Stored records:
——
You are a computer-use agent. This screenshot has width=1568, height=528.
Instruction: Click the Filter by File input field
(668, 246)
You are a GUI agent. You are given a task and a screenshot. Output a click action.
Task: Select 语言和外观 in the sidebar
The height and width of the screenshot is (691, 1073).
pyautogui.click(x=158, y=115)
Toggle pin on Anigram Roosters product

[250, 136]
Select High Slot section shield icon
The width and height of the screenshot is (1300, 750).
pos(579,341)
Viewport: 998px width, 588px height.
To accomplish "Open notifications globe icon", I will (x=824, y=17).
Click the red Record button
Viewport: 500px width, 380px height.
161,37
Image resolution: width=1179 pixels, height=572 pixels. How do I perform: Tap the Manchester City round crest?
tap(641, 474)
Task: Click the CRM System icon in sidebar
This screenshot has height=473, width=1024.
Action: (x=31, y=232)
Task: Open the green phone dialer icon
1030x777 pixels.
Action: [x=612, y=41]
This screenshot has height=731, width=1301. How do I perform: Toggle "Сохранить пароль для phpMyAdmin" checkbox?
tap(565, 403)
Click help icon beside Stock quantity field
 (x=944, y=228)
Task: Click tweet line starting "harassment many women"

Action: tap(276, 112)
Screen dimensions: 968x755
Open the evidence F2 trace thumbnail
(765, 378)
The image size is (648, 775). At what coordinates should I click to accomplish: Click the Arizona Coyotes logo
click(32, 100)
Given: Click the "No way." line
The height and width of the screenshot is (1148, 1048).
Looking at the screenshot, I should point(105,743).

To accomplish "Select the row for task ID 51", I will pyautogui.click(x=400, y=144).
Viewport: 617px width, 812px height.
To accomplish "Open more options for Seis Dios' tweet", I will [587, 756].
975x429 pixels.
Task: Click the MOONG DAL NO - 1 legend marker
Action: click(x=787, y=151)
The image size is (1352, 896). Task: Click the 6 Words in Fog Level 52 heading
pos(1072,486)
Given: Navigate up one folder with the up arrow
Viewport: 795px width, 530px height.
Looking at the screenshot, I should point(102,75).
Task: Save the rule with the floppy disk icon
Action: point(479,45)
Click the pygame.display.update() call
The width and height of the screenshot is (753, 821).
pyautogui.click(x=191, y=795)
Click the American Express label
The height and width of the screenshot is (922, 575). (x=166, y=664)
——
Problem statement:
Copy each line from the entries above that has the word "Select" in it.

Solution for this problem:
Task: Select 语言和外观 in the sidebar
Select High Slot section shield icon
To accomplish "Select the row for task ID 51", I will pyautogui.click(x=400, y=144).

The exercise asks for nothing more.